According to the United States Census Bureau, the CDP has a total area of 9.3 sqmi, all land.

==Demographics==

| Languages (2000) | Percent |
|---|---|
| Spoke English at home | 61.8% |
| Spoke Tewa at home | 20.6% |
| Spoke Hopi at home | 17.7% |

As of the census of 2000, there were 260 people, 74 households, and 44 families residing in the CDP. The population density was 28.0 PD/sqmi. There were 106 housing units at an average density of 11.4 /sqmi. The racial makeup of the CDP was 7.7% White, 0.4% Black or African American, 89.6% Native American, and 2.3% from two or more races. 1.9% of the population were Hispanic or Latino of any race.

There were 74 households, out of which 32.4% had children under the age of 18 living with them, 32.4% were married couples living together, 20.3% had a female householder with no husband present, and 39.2% were non-families. 33.8% of all households were made up of individuals, and none had someone living alone who was 65 years of age or older. The average household size was 2.72 and the average family size was 3.56.

In the CDP, the population was spread out, with 23.8% under the age of 18, 10.4% from 18 to 24, 35.8% from 25 to 44, 26.5% from 45 to 64, and 3.5% who were 65 years of age or older. The median age was 34 years. For every 100 females, there were 124.1 males. For every 100 females age 18 and over, there were 135.7 males.

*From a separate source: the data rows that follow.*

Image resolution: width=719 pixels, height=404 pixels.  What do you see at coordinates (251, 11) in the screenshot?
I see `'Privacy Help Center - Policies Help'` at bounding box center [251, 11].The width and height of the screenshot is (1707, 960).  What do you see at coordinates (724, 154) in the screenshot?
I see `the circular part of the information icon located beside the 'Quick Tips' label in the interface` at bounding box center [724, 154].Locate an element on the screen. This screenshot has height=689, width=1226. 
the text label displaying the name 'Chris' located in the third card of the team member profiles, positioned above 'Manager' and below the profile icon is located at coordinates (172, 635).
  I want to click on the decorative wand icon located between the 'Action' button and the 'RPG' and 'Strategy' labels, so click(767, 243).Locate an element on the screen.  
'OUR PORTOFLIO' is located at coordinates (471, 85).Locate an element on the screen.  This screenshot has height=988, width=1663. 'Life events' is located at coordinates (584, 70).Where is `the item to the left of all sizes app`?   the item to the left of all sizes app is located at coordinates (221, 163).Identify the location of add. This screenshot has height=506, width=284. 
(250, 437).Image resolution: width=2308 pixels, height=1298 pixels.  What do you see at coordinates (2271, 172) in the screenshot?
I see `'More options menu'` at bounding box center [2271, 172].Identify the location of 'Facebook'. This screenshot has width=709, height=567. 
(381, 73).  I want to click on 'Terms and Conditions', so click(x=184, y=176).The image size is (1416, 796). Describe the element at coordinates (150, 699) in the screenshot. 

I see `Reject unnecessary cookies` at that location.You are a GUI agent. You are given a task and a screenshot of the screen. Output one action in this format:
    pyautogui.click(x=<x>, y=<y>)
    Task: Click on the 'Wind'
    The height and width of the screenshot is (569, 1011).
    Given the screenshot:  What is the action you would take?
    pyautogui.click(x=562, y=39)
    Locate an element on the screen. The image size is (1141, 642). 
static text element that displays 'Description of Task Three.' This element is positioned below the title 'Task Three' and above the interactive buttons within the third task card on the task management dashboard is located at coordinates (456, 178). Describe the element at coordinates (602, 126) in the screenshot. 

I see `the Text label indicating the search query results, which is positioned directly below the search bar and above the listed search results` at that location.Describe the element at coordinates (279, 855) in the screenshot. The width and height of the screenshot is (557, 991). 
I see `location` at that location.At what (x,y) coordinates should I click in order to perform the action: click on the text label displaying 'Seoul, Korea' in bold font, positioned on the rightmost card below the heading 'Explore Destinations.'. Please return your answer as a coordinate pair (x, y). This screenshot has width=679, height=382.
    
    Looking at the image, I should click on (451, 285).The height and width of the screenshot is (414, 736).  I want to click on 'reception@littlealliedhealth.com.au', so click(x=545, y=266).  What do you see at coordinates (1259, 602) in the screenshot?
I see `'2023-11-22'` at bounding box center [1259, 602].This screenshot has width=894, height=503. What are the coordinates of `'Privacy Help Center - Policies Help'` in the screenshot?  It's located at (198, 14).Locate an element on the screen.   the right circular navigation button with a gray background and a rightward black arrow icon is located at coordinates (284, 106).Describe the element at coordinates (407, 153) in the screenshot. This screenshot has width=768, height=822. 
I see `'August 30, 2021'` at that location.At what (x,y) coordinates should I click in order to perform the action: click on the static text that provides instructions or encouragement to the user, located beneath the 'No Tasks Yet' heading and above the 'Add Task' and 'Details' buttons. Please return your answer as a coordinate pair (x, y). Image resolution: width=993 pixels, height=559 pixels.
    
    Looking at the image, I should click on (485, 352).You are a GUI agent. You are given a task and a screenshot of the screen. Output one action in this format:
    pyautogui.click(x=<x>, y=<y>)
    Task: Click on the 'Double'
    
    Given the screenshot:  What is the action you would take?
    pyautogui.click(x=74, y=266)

The median income for a household in the CDP was $35,694, and the median income for a family was $36,111. Males had a median income of $28,889 versus $35,272 for females. The per capita income for the CDP was $14,619. About 10.5% of families and 23.4% of the population were below the poverty line, including 28.6% of those under the age of eighteen and none of those 65 or over.

Historical population
| Census | Pop. | Note | %± |
| 2000 | 260 |  | — |
| 2010 | 304 |  | 16.9% |
| 2020 | 265 |  | −12.8% |
U.S. Decennial Census

== Education ==
The Cedar Unified School District serves Keams Canyon. The closed White Cone High School (2005–2012) was in the district and town.

The tribal (affiliated with the Bureau of Indian Education) and open Hopi Junior/Senior High School is also located in Keams Canyon.